The Game Nobody Played
Prey’s defining story is commercial failure paired with growing critical respect. It sold poorly at launch, got overshadowed by bigger releases, and Arkane Austin never got a chance to make a full sequel. Yet it keeps showing up in “underrated games” discussions years later, and the Mooncrash DLC, which added a roguelike structure to the formula, drew its own devoted following. The game rewards the kind of patient, curious approach that doesn’t lend itself to flashy trailers or quick impressions. It’s a slow burn that asks you to poke at its world rather than blaze through it, and the players who accept that invitation tend to come away evangelizing it.
Should You Play Prey (2017)?
Fans of immersive sims owe it to themselves to play this. If you loved the freedom of choice in games like Deus Ex or the environmental puzzle-solving of similar first-person exploration games, Prey takes those ideas and refines them in a setting that’s hard to forget. Players who enjoy systemic games where creative solutions are encouraged will find dozens of hours of satisfaction here.
Skip it if you want tight, responsive combat as the foundation of your experience. If backtracking through interconnected areas with loading screens between them sounds tedious, that frustration will be constant. And if you prefer clear objective markers and guided experiences, the game’s “figure it out yourself” philosophy may feel more punishing than rewarding.
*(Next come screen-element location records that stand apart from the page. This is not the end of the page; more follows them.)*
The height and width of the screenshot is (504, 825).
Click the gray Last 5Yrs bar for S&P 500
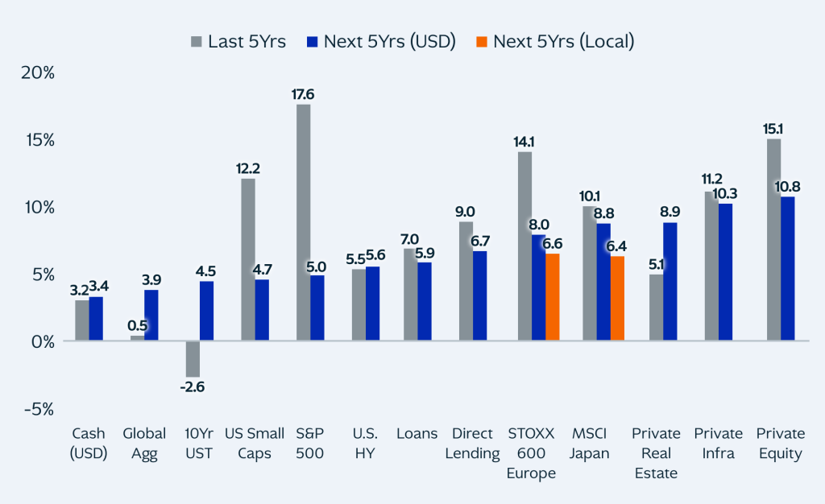point(303,222)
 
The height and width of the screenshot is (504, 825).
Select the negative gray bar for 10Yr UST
point(193,359)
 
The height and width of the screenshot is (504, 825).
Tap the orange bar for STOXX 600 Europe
point(552,297)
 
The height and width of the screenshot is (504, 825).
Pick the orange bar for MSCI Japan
point(616,298)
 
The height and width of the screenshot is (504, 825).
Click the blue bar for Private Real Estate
point(670,282)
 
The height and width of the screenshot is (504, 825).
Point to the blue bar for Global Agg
point(151,316)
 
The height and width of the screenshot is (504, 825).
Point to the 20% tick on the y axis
point(38,72)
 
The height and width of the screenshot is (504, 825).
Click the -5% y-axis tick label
point(39,409)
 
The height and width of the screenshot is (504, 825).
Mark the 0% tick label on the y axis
point(42,341)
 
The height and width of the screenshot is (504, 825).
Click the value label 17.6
point(303,94)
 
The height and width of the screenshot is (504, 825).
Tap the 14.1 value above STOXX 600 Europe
point(524,142)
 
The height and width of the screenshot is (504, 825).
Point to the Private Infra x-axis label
point(718,443)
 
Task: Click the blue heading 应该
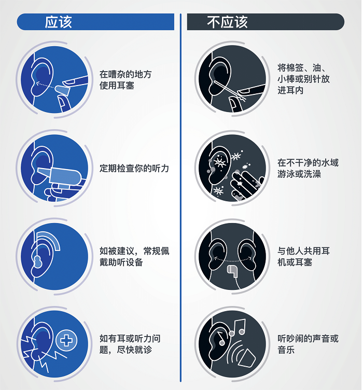click(x=59, y=22)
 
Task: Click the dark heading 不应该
click(x=227, y=22)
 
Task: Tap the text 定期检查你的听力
click(x=134, y=169)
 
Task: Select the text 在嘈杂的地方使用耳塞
click(x=125, y=80)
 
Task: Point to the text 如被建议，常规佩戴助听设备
click(x=134, y=257)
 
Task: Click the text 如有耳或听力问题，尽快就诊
click(x=130, y=344)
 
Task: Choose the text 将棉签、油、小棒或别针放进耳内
click(x=303, y=79)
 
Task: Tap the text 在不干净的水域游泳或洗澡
click(x=308, y=169)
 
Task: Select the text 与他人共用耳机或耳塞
click(x=303, y=256)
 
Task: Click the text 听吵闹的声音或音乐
click(x=308, y=344)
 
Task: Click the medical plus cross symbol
click(x=66, y=340)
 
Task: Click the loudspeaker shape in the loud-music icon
click(x=246, y=358)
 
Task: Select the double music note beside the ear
click(x=237, y=327)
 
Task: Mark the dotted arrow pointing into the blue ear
click(x=45, y=85)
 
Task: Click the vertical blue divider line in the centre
click(x=180, y=198)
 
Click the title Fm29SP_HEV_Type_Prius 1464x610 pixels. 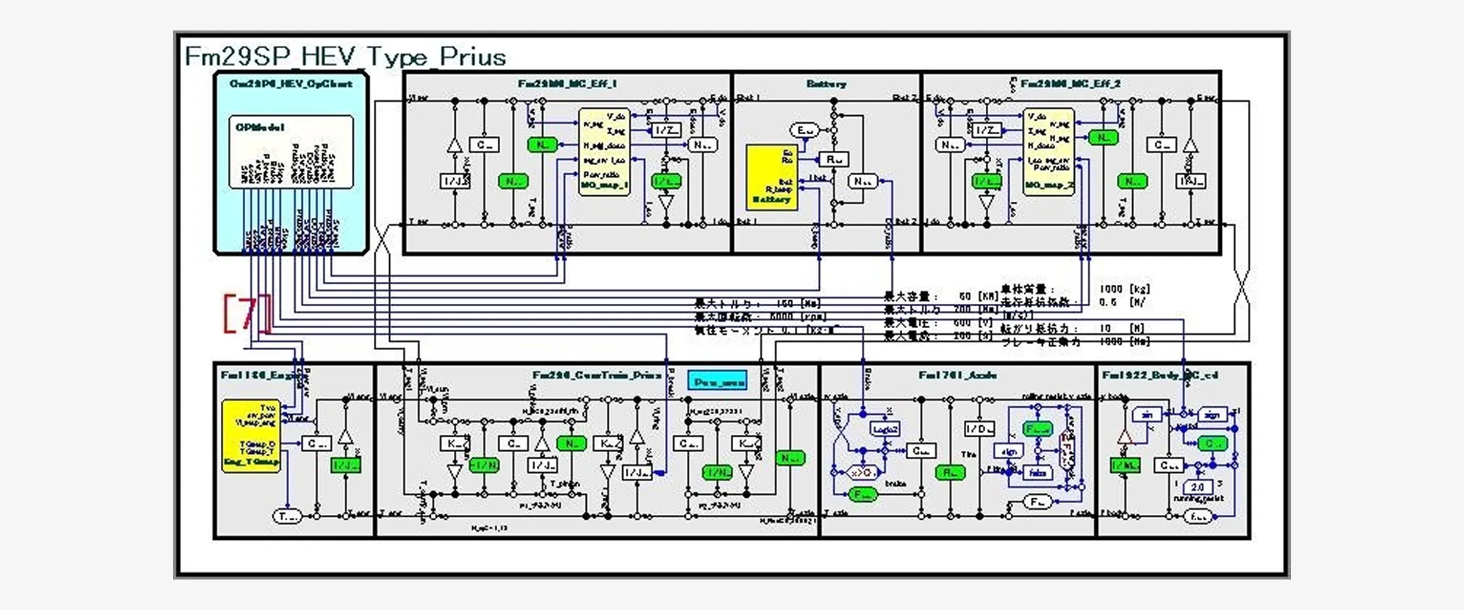click(x=345, y=57)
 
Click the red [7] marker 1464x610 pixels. click(x=246, y=314)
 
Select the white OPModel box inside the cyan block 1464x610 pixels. click(x=291, y=151)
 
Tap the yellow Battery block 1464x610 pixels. click(x=772, y=178)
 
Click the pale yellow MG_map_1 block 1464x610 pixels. click(x=604, y=152)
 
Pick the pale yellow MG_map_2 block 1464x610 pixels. click(x=1049, y=152)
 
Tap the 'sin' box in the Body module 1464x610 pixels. click(x=1147, y=415)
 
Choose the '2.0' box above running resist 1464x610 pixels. click(x=1197, y=487)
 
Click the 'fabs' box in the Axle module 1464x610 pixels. click(x=1037, y=473)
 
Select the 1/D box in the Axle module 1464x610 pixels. click(x=979, y=429)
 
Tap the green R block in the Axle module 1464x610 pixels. click(x=950, y=472)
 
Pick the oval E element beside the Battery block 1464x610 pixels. click(x=805, y=130)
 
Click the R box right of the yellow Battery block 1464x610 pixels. click(x=833, y=159)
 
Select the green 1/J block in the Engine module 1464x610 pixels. click(x=345, y=465)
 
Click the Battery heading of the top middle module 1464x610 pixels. click(x=826, y=84)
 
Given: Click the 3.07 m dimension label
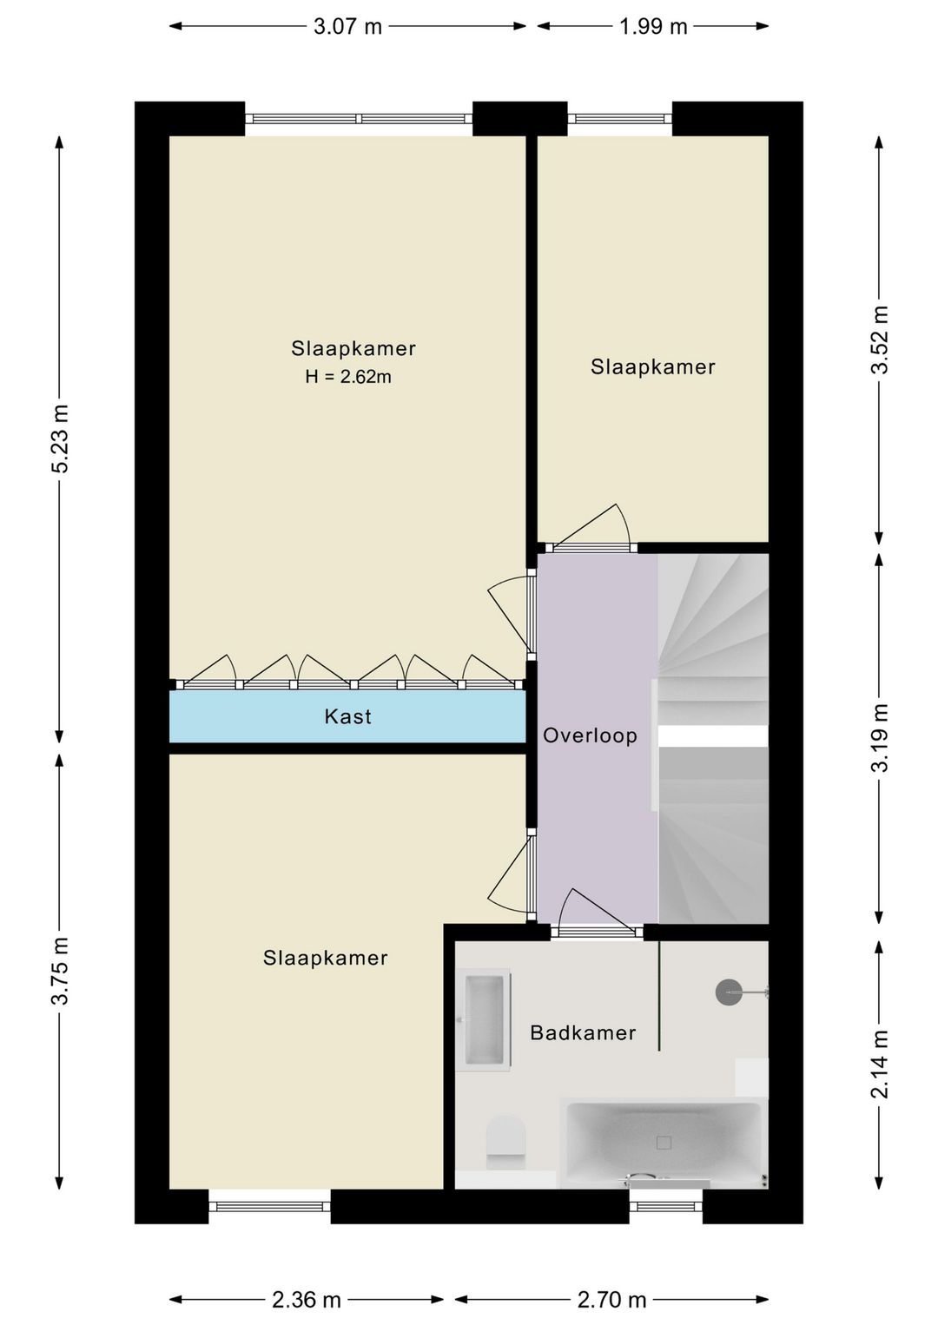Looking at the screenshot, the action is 347,27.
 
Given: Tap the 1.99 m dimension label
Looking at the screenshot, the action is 653,27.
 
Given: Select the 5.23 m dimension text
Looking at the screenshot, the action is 61,438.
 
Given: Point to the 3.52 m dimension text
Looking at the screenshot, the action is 880,339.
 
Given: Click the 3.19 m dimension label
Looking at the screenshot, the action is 880,738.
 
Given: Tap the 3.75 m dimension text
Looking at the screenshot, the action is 61,972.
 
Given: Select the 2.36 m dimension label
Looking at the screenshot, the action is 307,1300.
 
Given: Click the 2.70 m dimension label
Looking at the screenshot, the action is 611,1300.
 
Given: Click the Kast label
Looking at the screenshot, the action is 348,717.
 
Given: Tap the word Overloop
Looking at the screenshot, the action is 590,735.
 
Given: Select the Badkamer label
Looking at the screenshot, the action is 583,1032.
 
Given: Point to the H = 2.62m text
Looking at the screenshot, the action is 348,377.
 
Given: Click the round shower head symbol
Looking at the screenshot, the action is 728,992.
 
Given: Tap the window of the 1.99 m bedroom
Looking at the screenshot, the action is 619,119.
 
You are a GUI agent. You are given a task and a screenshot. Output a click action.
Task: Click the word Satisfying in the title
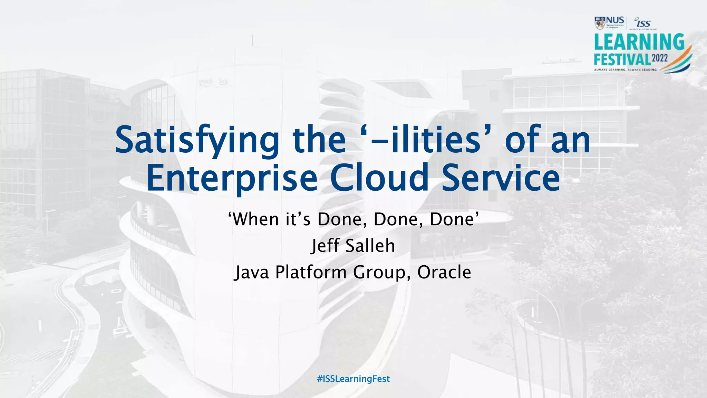coord(197,140)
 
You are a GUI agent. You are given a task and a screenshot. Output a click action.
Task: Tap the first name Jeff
coord(325,246)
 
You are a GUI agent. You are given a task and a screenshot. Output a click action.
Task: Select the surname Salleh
coord(370,246)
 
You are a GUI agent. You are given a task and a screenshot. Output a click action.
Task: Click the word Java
coord(252,272)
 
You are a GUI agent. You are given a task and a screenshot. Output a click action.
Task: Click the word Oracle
coord(444,272)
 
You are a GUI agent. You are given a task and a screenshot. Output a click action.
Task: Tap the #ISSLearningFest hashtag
coord(353,379)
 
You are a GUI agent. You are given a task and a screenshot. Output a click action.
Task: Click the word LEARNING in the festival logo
coord(639,42)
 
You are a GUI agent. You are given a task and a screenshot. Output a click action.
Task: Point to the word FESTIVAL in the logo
coord(622,59)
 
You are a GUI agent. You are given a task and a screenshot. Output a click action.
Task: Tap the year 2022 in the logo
coord(660,58)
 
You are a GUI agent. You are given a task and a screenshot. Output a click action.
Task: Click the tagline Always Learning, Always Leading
coord(625,70)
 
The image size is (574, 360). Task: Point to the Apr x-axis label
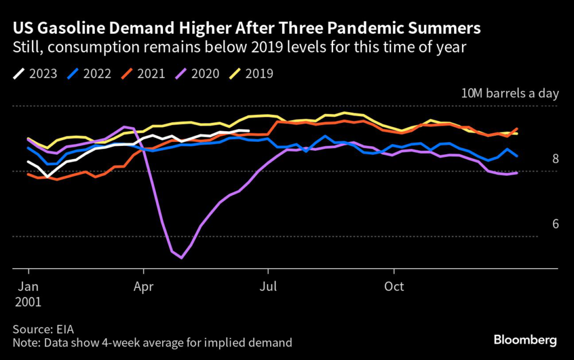click(x=144, y=286)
The Verdict on Prey (2017)
Prey is the kind of game that gets better the more freedom you give it. Arkane Austin built one of the most intricately designed spaces in gaming with Talos I, then filled it with systems that reward curiosity and creative thinking at every turn. Combat won’t win any awards, and the backtracking can test your patience with its loading screens. But the core loop of exploring, discovering, and improvising your way through problems puts this among the best immersive sims ever made. It sold poorly and never got the attention it deserved, which is a shame, because there’s nothing else quite like it.